▶ [Assignment]
Your answer should be every line with the word "filter", copied from the data below.

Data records
● ● ● ● ● ● ●

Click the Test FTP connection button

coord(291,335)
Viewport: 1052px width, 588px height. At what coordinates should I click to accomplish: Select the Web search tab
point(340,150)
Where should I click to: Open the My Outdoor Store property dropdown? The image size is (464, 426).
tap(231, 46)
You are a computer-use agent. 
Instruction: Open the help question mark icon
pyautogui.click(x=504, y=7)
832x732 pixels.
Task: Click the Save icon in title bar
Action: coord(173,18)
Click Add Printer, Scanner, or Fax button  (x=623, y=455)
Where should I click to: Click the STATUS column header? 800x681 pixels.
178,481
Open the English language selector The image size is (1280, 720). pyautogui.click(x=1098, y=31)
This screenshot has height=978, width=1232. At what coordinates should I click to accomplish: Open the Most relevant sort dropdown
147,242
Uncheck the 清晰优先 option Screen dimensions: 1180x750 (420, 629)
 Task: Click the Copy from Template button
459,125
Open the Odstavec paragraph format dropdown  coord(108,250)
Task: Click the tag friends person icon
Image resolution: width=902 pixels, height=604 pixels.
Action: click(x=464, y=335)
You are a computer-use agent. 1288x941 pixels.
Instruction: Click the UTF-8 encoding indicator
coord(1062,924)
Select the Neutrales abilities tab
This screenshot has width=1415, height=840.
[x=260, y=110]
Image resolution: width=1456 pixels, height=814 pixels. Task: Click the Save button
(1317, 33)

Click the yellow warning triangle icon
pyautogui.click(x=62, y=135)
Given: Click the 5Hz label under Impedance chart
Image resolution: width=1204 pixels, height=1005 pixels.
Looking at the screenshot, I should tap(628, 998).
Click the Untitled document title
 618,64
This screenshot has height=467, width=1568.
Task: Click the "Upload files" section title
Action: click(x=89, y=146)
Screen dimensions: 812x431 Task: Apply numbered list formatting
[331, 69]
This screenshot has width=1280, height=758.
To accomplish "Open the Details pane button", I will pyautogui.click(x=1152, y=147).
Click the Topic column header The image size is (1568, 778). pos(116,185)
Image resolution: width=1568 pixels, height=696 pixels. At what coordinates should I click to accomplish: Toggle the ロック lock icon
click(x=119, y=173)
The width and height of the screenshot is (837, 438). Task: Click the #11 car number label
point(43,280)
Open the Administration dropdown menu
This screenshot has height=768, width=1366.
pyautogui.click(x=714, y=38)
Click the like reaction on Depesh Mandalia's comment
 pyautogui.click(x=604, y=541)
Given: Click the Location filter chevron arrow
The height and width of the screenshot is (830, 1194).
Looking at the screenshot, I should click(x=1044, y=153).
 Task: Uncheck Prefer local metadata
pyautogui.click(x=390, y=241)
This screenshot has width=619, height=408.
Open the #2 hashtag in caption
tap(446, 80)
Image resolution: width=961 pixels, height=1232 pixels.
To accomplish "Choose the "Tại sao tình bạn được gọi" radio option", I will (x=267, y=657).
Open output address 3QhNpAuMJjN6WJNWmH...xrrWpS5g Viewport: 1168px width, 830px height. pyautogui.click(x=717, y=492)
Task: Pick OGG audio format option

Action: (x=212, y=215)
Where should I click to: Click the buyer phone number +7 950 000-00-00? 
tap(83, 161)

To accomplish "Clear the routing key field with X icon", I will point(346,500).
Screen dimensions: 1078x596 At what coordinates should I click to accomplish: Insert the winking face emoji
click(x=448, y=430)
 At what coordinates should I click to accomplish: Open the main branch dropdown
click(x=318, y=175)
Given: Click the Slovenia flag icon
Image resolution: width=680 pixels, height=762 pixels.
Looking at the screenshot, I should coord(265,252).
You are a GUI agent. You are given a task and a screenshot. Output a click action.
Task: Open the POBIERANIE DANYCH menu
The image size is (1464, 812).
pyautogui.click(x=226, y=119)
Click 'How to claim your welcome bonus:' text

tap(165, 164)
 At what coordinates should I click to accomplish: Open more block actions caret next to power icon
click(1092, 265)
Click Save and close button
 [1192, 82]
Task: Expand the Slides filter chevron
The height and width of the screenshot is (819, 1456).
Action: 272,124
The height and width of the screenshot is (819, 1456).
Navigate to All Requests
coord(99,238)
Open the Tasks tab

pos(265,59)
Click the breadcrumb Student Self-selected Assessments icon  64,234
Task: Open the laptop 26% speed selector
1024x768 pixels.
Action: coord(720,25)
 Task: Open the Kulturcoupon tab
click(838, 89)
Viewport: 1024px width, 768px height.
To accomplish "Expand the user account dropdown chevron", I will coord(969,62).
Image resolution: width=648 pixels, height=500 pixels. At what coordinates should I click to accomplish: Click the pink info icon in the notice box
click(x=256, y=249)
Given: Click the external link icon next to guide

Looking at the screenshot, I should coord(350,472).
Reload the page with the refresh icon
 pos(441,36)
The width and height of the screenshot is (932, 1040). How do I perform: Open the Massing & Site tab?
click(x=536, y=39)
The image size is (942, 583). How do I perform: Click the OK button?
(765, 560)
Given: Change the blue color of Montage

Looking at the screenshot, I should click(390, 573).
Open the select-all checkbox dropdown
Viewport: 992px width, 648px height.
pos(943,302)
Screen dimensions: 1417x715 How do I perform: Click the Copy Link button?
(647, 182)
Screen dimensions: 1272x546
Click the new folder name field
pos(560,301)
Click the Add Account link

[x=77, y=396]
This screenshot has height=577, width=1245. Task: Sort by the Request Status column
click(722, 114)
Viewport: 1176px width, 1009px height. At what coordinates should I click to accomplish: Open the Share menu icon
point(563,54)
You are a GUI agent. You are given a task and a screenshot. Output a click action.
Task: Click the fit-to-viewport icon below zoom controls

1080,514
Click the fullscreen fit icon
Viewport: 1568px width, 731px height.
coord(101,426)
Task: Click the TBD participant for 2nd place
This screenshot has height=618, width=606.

● ● ● ● ● ● ●

▶ [Answer for the task]
Given: Click the Location filter chevron arrow
Task: Expand the Slides filter chevron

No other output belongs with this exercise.